* What needs to be done *
Reproduce the material below word for word, starting at its first line and ending at the line that contains "Action: pos(689,70)".
════════════════
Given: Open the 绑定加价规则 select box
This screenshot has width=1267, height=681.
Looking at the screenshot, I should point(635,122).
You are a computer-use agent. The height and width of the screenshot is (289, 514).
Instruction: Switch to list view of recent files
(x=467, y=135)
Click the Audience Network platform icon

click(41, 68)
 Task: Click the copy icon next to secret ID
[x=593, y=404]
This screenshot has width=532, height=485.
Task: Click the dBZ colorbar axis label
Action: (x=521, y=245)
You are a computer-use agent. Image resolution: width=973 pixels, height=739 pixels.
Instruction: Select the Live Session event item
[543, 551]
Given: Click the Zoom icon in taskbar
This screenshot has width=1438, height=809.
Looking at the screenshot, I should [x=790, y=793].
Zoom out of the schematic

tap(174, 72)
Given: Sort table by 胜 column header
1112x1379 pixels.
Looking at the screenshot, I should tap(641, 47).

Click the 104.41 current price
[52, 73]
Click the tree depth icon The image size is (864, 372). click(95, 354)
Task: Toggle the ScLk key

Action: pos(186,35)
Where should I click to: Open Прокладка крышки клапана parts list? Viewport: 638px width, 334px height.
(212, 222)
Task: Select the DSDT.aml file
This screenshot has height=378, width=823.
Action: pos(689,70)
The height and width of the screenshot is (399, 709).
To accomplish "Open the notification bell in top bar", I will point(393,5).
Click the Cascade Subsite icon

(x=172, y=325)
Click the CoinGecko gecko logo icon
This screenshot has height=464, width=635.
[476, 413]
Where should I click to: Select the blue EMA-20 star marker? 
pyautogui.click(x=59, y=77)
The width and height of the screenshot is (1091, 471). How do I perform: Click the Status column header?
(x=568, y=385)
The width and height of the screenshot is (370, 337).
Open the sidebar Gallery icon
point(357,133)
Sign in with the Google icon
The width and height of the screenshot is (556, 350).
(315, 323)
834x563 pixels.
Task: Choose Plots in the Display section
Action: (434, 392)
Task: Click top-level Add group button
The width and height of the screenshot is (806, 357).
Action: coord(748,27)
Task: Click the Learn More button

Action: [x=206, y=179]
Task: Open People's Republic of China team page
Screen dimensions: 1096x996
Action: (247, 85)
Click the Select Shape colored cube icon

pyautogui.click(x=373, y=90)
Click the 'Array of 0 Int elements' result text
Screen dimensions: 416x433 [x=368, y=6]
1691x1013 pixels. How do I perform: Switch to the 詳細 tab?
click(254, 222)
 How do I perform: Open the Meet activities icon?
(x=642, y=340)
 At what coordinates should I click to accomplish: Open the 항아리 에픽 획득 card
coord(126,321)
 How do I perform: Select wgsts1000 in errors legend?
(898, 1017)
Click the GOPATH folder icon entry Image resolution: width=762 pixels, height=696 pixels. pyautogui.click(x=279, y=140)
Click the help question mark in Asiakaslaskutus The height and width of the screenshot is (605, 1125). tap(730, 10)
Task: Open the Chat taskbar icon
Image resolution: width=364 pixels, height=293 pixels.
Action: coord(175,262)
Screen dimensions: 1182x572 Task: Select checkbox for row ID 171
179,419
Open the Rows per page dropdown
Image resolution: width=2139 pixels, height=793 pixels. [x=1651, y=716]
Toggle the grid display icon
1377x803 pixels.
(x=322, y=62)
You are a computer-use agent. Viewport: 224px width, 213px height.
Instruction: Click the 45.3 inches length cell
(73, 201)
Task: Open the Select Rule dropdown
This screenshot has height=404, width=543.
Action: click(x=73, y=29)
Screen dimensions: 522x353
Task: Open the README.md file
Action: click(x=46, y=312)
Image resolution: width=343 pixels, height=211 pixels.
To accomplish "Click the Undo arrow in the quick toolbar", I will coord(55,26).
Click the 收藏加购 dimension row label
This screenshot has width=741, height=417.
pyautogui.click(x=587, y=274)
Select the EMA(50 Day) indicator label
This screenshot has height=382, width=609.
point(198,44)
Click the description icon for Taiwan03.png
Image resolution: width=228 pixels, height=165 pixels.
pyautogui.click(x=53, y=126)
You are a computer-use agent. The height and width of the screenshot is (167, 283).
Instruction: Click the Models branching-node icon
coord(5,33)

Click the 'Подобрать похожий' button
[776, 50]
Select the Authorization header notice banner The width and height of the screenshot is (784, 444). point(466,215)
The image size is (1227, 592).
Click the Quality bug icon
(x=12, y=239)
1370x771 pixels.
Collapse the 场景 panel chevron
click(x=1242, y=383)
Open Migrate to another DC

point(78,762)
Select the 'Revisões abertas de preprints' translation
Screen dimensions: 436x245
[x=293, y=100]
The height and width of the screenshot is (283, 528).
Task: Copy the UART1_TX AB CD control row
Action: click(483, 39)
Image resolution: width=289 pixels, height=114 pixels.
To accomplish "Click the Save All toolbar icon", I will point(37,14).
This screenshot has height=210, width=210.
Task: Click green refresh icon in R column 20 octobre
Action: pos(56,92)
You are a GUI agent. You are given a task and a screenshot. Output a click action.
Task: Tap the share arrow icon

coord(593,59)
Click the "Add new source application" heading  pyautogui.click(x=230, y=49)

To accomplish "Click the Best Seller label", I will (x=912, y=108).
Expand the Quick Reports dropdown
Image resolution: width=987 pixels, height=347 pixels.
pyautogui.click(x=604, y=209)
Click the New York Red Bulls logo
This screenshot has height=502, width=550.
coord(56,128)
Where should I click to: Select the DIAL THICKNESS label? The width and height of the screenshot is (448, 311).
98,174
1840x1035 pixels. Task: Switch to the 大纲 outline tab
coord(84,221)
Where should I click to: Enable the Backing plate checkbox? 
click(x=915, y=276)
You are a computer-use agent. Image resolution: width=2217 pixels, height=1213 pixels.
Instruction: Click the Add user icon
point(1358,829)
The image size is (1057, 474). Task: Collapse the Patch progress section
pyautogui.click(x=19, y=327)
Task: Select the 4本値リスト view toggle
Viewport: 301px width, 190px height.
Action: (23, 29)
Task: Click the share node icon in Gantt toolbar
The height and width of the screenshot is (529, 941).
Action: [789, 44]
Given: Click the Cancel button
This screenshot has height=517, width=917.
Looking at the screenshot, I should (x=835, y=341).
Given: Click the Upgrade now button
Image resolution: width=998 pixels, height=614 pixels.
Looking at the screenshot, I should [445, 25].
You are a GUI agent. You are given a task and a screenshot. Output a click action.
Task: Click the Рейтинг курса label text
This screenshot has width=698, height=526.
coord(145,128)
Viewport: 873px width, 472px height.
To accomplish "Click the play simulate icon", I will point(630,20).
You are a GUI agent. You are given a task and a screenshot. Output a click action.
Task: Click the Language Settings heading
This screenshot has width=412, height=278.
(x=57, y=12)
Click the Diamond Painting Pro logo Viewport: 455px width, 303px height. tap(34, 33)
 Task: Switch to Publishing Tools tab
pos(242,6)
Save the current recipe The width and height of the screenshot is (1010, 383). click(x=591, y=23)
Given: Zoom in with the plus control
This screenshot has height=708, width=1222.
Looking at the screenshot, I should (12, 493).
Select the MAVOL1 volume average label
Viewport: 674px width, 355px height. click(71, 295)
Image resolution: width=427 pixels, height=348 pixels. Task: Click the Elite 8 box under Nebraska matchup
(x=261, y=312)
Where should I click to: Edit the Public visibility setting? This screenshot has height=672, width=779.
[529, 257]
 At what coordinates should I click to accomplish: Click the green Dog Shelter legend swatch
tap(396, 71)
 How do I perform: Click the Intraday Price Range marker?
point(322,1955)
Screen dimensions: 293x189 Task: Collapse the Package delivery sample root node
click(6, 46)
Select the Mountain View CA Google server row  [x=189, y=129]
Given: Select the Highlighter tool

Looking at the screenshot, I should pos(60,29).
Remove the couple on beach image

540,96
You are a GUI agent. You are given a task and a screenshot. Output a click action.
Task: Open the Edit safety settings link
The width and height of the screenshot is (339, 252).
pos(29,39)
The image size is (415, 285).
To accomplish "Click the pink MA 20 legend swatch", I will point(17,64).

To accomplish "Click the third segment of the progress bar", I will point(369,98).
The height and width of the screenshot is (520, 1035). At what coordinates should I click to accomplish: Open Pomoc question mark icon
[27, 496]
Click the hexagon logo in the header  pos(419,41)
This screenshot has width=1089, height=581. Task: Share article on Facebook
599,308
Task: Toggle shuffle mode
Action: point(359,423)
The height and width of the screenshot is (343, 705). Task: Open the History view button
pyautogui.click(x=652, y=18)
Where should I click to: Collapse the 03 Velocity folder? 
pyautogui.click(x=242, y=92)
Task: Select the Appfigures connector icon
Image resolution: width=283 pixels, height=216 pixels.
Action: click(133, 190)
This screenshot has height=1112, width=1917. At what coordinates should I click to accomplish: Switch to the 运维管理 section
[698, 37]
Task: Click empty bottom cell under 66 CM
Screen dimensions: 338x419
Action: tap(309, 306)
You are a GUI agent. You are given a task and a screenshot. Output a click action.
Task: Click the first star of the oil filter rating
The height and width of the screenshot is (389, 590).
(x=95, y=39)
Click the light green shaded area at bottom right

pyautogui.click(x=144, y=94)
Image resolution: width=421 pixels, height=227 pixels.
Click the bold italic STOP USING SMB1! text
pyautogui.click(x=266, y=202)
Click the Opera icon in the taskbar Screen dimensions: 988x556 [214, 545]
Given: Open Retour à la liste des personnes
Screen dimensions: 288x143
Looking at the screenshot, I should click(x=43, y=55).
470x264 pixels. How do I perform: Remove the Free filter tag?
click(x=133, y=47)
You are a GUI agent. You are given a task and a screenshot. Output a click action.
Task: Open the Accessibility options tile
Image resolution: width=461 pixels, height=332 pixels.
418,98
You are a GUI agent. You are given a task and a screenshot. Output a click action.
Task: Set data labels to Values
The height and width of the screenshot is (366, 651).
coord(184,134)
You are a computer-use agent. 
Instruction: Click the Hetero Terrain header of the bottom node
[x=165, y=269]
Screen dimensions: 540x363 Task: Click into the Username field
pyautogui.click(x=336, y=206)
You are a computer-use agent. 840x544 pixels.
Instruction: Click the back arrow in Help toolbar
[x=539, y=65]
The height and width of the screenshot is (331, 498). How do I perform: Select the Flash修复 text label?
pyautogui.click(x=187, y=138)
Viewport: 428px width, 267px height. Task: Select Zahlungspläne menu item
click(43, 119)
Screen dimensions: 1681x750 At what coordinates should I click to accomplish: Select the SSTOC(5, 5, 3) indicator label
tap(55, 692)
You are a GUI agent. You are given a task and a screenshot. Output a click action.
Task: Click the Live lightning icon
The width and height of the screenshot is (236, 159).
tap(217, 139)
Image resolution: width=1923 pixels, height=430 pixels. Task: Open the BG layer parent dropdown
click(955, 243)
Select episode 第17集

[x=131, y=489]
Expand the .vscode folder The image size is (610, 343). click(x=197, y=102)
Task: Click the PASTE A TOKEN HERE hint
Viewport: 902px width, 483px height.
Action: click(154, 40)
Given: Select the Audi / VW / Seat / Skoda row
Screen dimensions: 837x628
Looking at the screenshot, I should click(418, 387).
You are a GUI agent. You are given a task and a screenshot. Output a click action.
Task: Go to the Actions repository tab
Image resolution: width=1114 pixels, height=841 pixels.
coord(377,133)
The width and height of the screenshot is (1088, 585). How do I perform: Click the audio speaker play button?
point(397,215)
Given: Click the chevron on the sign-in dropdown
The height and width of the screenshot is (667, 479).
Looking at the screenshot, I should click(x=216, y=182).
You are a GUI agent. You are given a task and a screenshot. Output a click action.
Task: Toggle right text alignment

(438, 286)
════════════════
* Answer to the problem *
Given: Open the 绑定加价规则 select box
This screenshot has width=1267, height=681.
Looking at the screenshot, I should point(635,122).
You are a computer-use agent. The height and width of the screenshot is (289, 514).
Instruction: Switch to list view of recent files
(x=467, y=135)
Click the Audience Network platform icon

click(41, 68)
 Task: Click the copy icon next to secret ID
[x=593, y=404]
This screenshot has width=532, height=485.
Task: Click the dBZ colorbar axis label
Action: (x=521, y=245)
You are a computer-use agent. Image resolution: width=973 pixels, height=739 pixels.
Instruction: Select the Live Session event item
[543, 551]
Given: Click the Zoom icon in taskbar
This screenshot has width=1438, height=809.
Looking at the screenshot, I should [x=790, y=793].
Zoom out of the schematic

tap(174, 72)
Given: Sort table by 胜 column header
1112x1379 pixels.
Looking at the screenshot, I should tap(641, 47).

Click the 104.41 current price
[52, 73]
Click the tree depth icon The image size is (864, 372). click(95, 354)
Task: Toggle the ScLk key

Action: pos(186,35)
Where should I click to: Open Прокладка крышки клапана parts list? Viewport: 638px width, 334px height.
(212, 222)
Task: Select the DSDT.aml file
This screenshot has height=378, width=823.
Action: pos(689,70)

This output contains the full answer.